··· Records for the task

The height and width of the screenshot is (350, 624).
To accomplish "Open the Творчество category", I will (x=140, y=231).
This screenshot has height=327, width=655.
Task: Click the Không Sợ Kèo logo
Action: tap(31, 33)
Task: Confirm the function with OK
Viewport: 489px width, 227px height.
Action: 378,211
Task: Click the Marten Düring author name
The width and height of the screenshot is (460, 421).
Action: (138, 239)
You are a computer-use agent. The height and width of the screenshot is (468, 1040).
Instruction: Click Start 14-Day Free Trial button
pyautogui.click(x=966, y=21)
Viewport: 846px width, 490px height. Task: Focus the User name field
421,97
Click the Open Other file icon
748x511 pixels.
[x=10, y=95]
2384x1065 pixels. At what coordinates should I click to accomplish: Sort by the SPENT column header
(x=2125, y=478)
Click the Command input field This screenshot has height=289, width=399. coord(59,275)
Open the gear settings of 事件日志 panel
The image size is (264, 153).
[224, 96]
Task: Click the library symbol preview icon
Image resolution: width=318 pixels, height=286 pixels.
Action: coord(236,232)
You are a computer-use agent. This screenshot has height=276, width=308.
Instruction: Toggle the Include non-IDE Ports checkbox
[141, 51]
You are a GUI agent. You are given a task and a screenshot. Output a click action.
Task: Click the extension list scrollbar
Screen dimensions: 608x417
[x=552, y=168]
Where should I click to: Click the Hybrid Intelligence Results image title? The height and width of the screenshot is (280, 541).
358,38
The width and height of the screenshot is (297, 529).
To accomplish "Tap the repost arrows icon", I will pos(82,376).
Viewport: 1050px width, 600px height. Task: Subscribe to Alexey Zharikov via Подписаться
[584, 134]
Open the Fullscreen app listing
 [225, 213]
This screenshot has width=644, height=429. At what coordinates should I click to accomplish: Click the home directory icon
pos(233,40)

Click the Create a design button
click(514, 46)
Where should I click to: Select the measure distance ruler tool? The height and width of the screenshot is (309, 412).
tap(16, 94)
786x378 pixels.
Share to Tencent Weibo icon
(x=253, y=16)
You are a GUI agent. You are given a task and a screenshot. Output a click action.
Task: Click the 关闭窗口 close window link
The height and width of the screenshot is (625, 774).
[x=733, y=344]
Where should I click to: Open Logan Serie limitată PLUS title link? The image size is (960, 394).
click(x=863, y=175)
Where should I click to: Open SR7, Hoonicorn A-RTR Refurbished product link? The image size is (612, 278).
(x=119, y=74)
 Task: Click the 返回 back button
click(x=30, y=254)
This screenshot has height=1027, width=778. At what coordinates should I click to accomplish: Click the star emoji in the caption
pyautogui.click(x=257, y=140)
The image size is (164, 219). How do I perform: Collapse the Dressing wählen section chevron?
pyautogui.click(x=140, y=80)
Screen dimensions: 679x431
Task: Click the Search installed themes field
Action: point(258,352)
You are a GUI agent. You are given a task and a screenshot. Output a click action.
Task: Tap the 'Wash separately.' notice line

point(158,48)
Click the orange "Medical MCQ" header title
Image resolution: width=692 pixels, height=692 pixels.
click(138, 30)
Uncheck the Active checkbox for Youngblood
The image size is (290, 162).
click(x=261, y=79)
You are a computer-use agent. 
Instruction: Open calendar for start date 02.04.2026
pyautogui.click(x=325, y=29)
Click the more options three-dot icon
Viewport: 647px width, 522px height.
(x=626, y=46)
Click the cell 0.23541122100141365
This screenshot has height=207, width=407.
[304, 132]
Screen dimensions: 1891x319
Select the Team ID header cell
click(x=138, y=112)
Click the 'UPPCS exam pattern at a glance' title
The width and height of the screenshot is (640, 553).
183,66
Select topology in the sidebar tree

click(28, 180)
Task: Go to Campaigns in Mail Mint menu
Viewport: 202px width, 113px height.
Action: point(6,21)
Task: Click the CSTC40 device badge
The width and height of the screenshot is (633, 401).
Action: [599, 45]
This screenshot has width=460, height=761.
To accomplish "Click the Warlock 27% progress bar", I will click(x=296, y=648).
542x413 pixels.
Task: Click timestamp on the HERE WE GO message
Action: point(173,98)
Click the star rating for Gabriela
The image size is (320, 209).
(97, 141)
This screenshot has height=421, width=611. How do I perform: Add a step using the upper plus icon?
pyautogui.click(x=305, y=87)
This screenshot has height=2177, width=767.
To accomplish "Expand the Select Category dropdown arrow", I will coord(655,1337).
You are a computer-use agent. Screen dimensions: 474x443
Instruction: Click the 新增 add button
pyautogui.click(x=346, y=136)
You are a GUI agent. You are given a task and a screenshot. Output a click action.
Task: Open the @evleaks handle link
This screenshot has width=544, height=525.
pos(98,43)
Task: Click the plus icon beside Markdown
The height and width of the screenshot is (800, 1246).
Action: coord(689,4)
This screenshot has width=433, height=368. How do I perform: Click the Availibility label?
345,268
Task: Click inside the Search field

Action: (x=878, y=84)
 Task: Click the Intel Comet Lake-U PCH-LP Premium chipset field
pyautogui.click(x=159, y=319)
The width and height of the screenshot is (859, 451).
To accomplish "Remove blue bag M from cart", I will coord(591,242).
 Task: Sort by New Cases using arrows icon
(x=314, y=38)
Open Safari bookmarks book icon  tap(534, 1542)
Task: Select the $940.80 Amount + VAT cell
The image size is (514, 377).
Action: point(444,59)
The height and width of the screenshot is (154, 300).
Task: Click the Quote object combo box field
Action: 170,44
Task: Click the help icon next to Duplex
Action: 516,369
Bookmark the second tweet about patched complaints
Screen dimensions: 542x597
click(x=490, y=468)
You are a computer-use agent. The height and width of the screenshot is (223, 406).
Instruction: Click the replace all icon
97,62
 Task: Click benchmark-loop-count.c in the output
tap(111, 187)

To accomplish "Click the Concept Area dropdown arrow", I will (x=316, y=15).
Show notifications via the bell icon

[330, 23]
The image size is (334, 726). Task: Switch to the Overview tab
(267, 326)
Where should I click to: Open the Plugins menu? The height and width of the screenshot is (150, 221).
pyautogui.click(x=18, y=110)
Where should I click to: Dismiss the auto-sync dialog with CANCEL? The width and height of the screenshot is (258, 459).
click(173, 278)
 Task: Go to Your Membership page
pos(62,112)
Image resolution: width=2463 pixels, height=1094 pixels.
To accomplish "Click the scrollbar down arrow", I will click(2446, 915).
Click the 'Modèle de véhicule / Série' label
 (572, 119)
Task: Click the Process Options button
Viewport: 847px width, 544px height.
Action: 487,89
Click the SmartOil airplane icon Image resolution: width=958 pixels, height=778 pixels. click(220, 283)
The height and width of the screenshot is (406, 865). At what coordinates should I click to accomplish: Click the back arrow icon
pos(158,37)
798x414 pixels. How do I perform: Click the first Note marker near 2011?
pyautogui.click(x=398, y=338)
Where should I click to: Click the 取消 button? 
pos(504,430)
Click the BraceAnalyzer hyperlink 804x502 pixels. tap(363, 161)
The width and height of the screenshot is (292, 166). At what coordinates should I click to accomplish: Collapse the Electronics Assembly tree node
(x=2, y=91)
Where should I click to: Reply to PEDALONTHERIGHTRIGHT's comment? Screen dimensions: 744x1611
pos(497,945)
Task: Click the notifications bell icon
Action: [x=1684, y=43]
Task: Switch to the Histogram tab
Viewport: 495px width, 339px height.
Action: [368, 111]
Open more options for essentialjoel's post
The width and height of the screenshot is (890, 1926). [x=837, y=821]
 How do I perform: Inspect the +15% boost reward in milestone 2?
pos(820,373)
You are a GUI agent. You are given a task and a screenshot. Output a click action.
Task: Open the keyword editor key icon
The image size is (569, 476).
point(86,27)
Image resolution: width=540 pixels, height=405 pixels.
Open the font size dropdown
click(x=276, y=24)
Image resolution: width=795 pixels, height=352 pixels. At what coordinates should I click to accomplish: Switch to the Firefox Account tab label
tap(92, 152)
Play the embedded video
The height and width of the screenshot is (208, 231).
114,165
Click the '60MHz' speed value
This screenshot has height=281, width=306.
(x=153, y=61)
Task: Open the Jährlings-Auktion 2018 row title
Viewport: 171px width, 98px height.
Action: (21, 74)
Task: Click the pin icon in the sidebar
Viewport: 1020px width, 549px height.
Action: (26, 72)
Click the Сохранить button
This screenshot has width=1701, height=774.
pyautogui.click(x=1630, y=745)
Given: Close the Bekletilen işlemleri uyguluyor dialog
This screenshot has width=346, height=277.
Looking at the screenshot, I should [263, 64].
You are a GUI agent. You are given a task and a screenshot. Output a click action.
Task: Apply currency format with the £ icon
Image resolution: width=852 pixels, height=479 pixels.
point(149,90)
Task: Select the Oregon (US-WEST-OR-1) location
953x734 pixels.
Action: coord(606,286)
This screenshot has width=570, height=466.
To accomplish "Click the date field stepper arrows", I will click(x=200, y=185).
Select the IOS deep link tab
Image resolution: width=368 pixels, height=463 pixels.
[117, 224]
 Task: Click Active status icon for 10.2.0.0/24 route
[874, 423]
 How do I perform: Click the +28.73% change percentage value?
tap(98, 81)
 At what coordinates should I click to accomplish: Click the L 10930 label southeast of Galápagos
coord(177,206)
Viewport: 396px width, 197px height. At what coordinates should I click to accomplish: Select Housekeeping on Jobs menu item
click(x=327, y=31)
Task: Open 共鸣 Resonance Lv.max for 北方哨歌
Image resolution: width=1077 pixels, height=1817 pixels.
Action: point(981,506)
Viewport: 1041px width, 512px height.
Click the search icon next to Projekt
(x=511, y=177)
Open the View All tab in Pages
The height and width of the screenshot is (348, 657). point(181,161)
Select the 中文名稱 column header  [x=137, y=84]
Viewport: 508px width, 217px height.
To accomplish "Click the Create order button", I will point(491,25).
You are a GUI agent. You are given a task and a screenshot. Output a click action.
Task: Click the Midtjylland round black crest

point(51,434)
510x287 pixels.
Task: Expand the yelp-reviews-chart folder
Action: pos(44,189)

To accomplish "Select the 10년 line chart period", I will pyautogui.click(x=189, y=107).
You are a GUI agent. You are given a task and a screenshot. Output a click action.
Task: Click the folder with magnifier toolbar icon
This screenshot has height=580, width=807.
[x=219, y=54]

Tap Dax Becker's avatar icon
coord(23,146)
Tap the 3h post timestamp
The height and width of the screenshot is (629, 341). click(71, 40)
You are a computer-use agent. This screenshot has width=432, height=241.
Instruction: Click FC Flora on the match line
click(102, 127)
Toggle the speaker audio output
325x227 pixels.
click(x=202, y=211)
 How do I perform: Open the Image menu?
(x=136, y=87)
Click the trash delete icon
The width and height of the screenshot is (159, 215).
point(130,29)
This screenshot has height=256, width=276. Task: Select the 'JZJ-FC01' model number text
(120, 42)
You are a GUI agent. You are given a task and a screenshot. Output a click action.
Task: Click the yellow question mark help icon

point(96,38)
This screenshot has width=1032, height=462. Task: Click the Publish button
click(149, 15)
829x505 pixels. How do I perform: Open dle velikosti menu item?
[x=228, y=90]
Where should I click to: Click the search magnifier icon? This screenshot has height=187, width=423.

······

**Exercise directions:**
Which of the lines above mention the word "magnifier"? Pull those lines out.

**Task output:**
Task: Click the folder with magnifier toolbar icon
Where should I click to: Click the search magnifier icon? This screenshot has height=187, width=423.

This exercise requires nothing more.